Hey all, I am looking to upgrade my air-cooled system a little bit.

I currently have 2 spare 5.25" bays on the front of my computer. I am looking for some cooling options to place there, specifically as an intake. Can you guys recommend anything decent? The only things I can find use 3 bays. Cheers all


----------



## WereBo (Apr 5, 2008)

Allo :wave:

You'd need to check with your local PC bits supplier, but you should be able to get a 5.25" front panel fan, something like this - *Link*.

This specific model has mixed reviews on the Newegg site, but there are others on the same style including 'Turbine' fans.


----------



## John Von Trapp (Jun 12, 2008)

WereBo said:


> Allo :wave:
> 
> You'd need to check with your local PC bits supplier, but you should be able to get a 5.25" front panel fan, something like this - *Link*.
> 
> This specific model has mixed reviews on the Newegg site, but there are others on the same style including 'Turbine' fans.


Thanks for the reply mate,

Would this do any good to cool my system in general? I am not looking for a HDD cooler in particular.


Or something like this :laugh:


----------



## derek_jones_36 (Nov 9, 2008)

I Like the first cooler you have there. You can try one like this as well which has a hard drive cage with the fan built in so you can install the HD's in the cage and have the fan right there blowing cool air on them. It'll also double as a case fan.
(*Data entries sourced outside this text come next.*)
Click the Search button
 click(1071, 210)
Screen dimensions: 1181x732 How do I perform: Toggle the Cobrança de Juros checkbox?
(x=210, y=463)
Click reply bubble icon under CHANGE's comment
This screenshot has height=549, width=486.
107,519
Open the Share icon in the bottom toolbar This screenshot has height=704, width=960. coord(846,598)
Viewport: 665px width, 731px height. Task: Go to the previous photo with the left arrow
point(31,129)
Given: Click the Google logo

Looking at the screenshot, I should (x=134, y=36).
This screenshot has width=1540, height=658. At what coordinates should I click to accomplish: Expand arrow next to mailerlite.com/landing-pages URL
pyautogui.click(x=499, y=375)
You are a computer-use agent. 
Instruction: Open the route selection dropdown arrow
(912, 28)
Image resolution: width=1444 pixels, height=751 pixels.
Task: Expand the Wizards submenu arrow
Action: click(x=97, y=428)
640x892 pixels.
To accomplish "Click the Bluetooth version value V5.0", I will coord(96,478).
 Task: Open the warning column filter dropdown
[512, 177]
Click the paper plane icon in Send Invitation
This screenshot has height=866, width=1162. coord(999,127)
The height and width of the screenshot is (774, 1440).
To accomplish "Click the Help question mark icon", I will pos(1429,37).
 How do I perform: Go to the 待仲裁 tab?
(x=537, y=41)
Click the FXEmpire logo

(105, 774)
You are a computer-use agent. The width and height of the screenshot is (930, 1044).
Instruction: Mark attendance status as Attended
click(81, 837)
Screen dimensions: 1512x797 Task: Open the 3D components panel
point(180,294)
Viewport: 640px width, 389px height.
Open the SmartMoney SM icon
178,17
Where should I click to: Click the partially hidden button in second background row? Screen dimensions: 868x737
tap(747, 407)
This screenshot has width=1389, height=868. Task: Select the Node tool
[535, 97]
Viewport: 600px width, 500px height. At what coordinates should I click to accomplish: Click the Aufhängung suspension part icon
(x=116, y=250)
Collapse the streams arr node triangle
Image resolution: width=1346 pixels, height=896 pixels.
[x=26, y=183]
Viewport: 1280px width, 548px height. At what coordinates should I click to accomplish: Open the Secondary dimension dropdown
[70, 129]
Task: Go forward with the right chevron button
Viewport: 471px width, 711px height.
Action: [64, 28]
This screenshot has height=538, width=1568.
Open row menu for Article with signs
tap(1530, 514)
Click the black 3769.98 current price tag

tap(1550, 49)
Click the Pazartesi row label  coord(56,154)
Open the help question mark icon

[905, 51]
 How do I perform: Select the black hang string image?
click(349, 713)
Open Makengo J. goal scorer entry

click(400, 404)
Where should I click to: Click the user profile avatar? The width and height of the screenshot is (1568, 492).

Below....


http://en.kioskea.net/guide-achat/s...d-drive-cage-silver-578550397-fiche-technique

the one above has a four drive capacity I think with a front fan attached to it.

http://www.orbitmicro.com/global/istar3x35harddrivebracketfitsin2x525bayswithcoolingfan-p-2339.html

http://www.performance-pcs.com/catalog/index.php?main_page=product_info&cPath=211&products_id=23545

Hope this helps.

Jones


----------



## Net Jockey (Oct 18, 2008)

Hey...Thank you for this thread...This is exactly what I want to ad to my computer.


----------



## derek_jones_36 (Nov 9, 2008)

No Worries Bud....alwys glad to help.

Jones


----------



## John Von Trapp (Jun 12, 2008)

derek_jones_36 said:


> I Like the first cooler you have there. You can try one like this as well which has a hard drive cage with the fan built in so you can install the HD's in the cage and have the fan right there blowing cool air on them. It'll also double as a case fan. Below....
> 
> 
> http://en.kioskea.net/guide-achat/s...d-drive-cage-silver-578550397-fiche-technique
> ...


Thanks for the reply Jones, however I am looking for 2 or less 5.25 Bays taken up. I only have 4, and 2 are used by DVD drives, sadly I am not able to sacrifice either of those :4-dontkno

EDIT: Second one looks alright  If only it had more fans :grin:


----------



## McNinja (Jun 22, 2008)

I mean instead of going through all that hassle why don't you just buy a Antec 900 gamer case 

it comes with 4 fans already 
2x 120mm fronts fans
1x 120mm rear fan
1 x 200 top fan

and you can always add another fan to side but I doubt the mid fan would since your graphics card is probably too big

have a look around at different cases
my HDD's are kept around 25C and I have a Antec 900 case


----------



## John Von Trapp (Jun 12, 2008)

Mcninjaguy said:


> I mean instead of going through all that hassle why don't you just buy a Antec 900 gamer case
> 
> it comes with 4 fans already
> 2x 120mm fronts fans
> ...


I don't want to because the Antec 900 is another $200, and I just built my current PC. I don't feel like forking out another 200. :wink:


----------



## McNinja (Jun 22, 2008)

ohh yea in Australia everything is more expensive my bad.


----------



## derek_jones_36 (Nov 9, 2008)

Yeah sure everything is more expensive but hey...it's Australia....cool enough place to live anyway. 

Jones


----------



## WereBo (Apr 5, 2008)

With that Vantec 'Turbine' fan, it will cool any drives mounted behind it but, if you mount it in an empty bay, it will draw the air into the case itself :wink:


----------



## derek_jones_36 (Nov 9, 2008)

Is that the vantec fan that goes into the PCI Slot? or is it a different one for the 5.25" bay?

Jones


----------



## WereBo (Apr 5, 2008)

It sits in a 5.25" drive bay (See 2nd post above :wink


----------



## derek_jones_36 (Nov 9, 2008)

I would say that is a more suitable option for you to consider. The Vantec unit seems to be the better option. 

Jones


----------



## WereBo (Apr 5, 2008)

I don't know if there's a better equivalent, somewhere out there, That one's got some mixed reviews and comments about it :4-dontkno

I posted that particular one, just as an example of what to look for.


----------



## MyKobalt (Feb 15, 2008)

http://microcenter.com/search/searc...drive+bay+fan&category=&submit.x=0&submit.y=0


----------



## gsheppard07 (Mar 6, 2009)

This thread is exactly what I was looking for! I was in the market for a new case and was going to go with the XCLIO Windtunnel, but the Antec 900 looks like a better deal anyway (XCLIO was $30 shipping charges from Newegg, so they came out to be about the same price).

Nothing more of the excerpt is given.